Over the last 2 years, on average I had around 30-40 transactions. In November and December 2018 and June 2019, per my previous observations, I did spend more (size of bubbles) even though the number of transactions is not that high. In July 2018, I made a few road trips to Chicago, and tried out several restaurants both in Chicago and Saint Louis which increased the number of transactions drastically while keeping the average amount pretty low.
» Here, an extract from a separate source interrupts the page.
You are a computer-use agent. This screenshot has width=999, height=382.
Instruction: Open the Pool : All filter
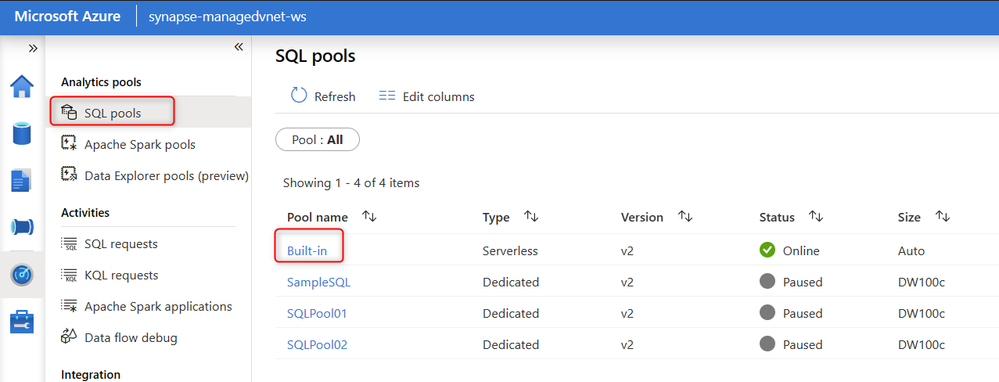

###Question 7 {data-commentary-width=500}

```{r}
qmplot(x = Longitude, y = Latitude, data = ExpenseData, source = "google", maptype = "roadmap", legend = "none", colour = I("red"), mapcolor = "color", extent = "panel", main = "Spend by Location", xlab = "Longitute", ylab = "Latitude", zoom = 4)
```

***
####**How was my spread of spend by location, and which were the top 5 states?**

```{r}
StateTransData <- ExpenseData %>% group_by(State) %>% summarise(Count = n(), MeanAmount = round(mean(Amount),2)) %>% subset(Count > 15) %>% arrange(desc(Count))
formattable(StateTransData, align = c("c", "c", "c"))
```

Most of my expenses were around the Midwest, with occasional spurts in the East and West coasts. Travelling contributed to this spread of spend across the US. Looking at the top 5 states that I spent money in, Missouri, my home state, comes out on top as expected, while Illinois comes next since I went to school there and traveled several times to Chicago during the last 2 years. I stayed with my friends in Michigan while job hunting after school, which explains my spending pattern in that state.